══ Source material ══

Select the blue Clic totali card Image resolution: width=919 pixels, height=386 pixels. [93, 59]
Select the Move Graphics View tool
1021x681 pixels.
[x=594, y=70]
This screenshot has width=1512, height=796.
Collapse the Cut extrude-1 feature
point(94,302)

═══
══ Source material ══

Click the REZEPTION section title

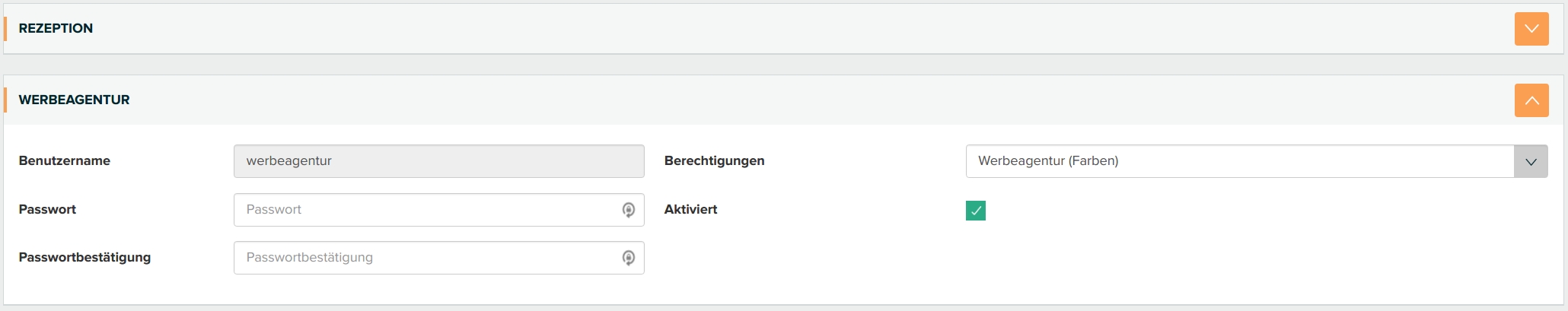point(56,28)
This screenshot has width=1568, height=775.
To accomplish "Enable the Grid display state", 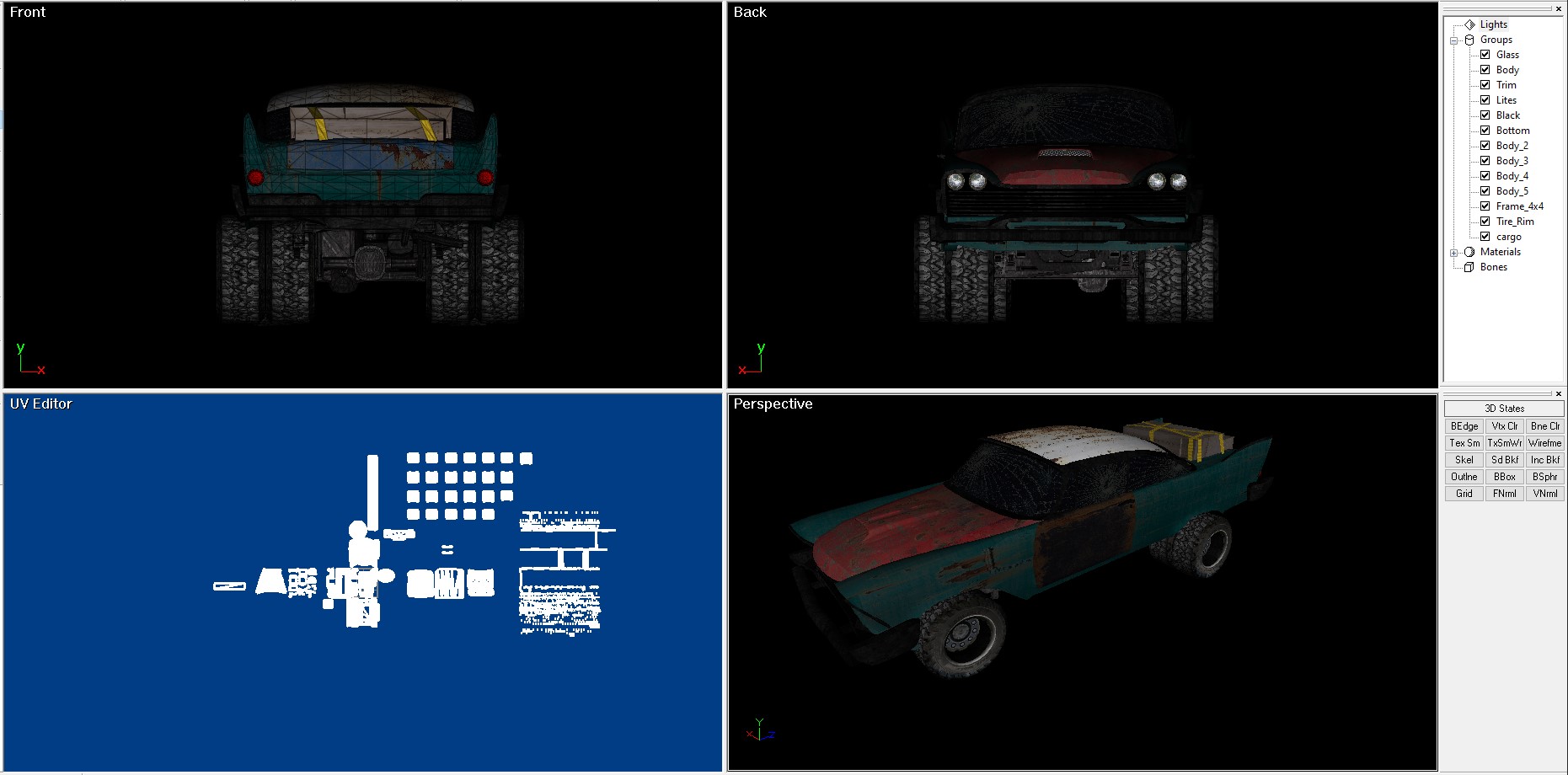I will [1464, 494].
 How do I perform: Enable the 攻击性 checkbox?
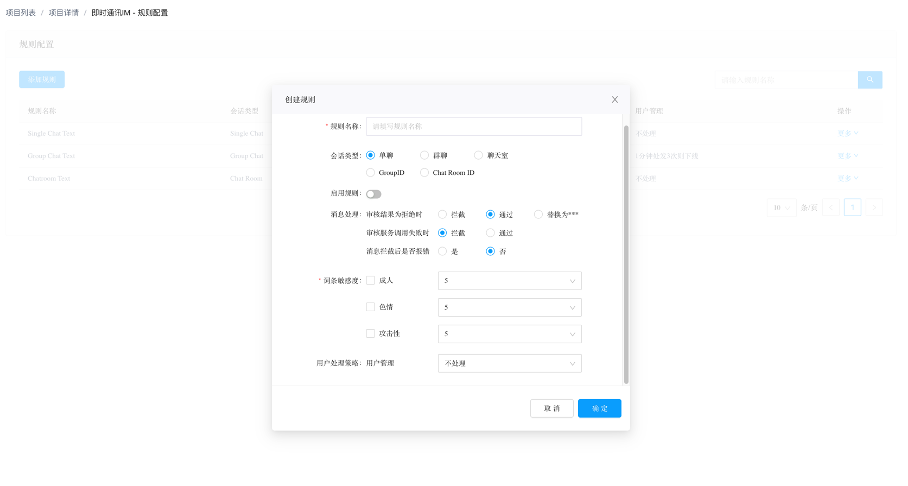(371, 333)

═══

**What this task involves**
Transcribe the listing lines verbatim, from the line containing "This screenshot has width=1512, height=796." through the line containing "point(94,302)".

**Exercise result**
This screenshot has width=1512, height=796.
Collapse the Cut extrude-1 feature
point(94,302)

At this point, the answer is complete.